Hoe zij de recente standpunten van Cuba kwalificeert?

Welke maatregelen zij van zins is te nemen om de situatie van het Spaans Cultureel Centrum terug te draaien en gelijksoortige gebeurtenissen in de toekomst te voorkomen?

Antwoord van de heer Nielson namens de Commissie

(17 november 2003)

Spanje heeft de andere lidstaten en de Commissie in kennis gesteld van de beslissing van de Cubaanse autoriteiten om de bilaterale overeenkomst betreffende het Spaans Cultureel Centrum in Havana op te zeggen.

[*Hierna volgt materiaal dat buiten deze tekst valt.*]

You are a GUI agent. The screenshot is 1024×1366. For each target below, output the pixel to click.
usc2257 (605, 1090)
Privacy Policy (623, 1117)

Deze beslissing werd bekendgemaakt in een publieke verklaring van de Cubaanse Minister van Buitenlandse Zaken op 11 juni 2003, na de verklaring van de Unie van 5 juni 2003 betreffende Cuba.

Het komt toe aan Spanje te onderzoeken welke stappen het wenst te ondernemen, met inbegrip van de mogelijkheid om een juridische procedure op grond van deze unilaterale breuk van de overeenkomst te starten.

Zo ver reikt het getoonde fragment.